Após se formar em Administração, em 2004, ele sentiu na pele o problema da falta de foco. Na ânsia de fazer tudo dar certo, Samir saía de casa à meia noite para verificar se os vendedores dos múltiplos negócios que criara tinham tirado o melhor pedido possível. Sem ter vida própria e estressado, ele descobriu o que hoje se ouve muito no Vale do Silício:
“Se você diminui o diâmetro do feixe de luz e foca a energia numa coisa só, aquilo vai dar mais certo… ou vai dar errado mais rápido”
Ele se refere à cultura do fail fast, conceito que dita que, se for para falhar, que seja logo, para liberar energia para outra iniciativa. Com isso em mente, em 2008 Samir decidiu manter apenas a eMiolo. Dentro dela estava o seu projeto-xodó, o Qranio (a esta altura, o negócio dava mais prejuízo). A ideia da plataforma de perguntas e respostas da Qranio surgiu da implicância que ele tinha com a forma de aprendizado “enfiada goela abaixo”, como ele diz: “Entre 2003 e 2005 eu tive a ideia clara de como tornar o aprendizado mais divertido e lancei o quiz na internet”.
A iniciativa serviu para comprovar que as pessoas gostam do formato e, ao mesmo tempo, o fez perceber que seria preciso muita energia e dinheiro para aquela ideia seguir adiante e se transformar num negócio viável. Nessa altura Samir decidiu, então, continuar com sua fábrica de softwares até formar uma boa estrutura financeira para o Qranio.

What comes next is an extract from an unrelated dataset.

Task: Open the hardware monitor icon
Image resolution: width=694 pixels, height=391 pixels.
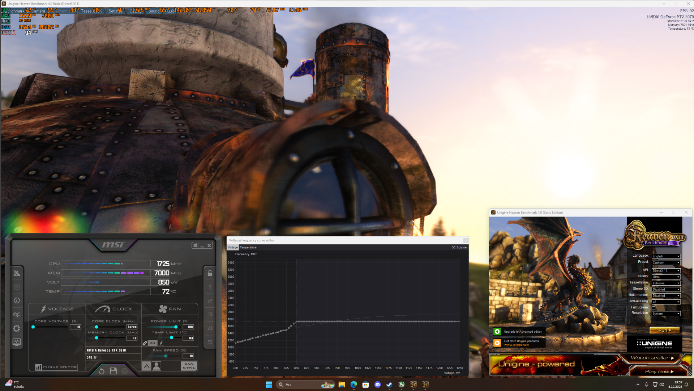Action: pyautogui.click(x=17, y=342)

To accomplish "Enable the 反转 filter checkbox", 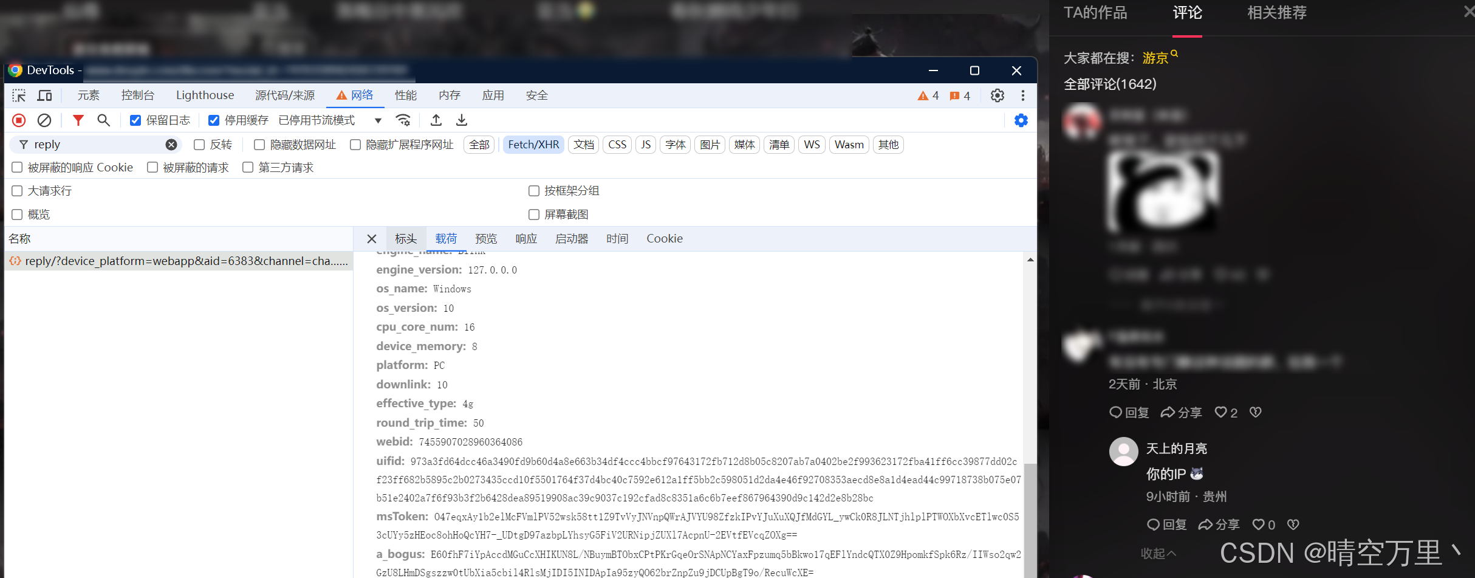I will click(x=199, y=144).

UMA IDEIA SÓ VIRA UM BOM NEGÓCIO SE FOR LEVADA A SÉRIO
Ao final de 2010, Samir e a então noiva Thelma dos Santos Valverde (hoje eles são casados) concluíram que, para não acabar com o projeto, teriam de profissionalizá-lo. Passaram três meses estudando e montando um modelo de negócio freemium (gratuito, mas com a possibilidade de compras dentro do aplicativo) para o Qranio. A base era em social games e visava a nascente onda mobile. A ideia de Samir era prover conteúdo de qualidade e desafiador para pessoas que passavam horas à frente de smartphones e tablets. Foi neste momento que Samir chamou Gian, seu braço direito na parte técnica da eMiolo, e Flavio, recém-contratado game designer da mesma empresa, para serem co-fundadores da Qranio, à qual se dedicariam com exclusividade, formando o trio dos “qranios”.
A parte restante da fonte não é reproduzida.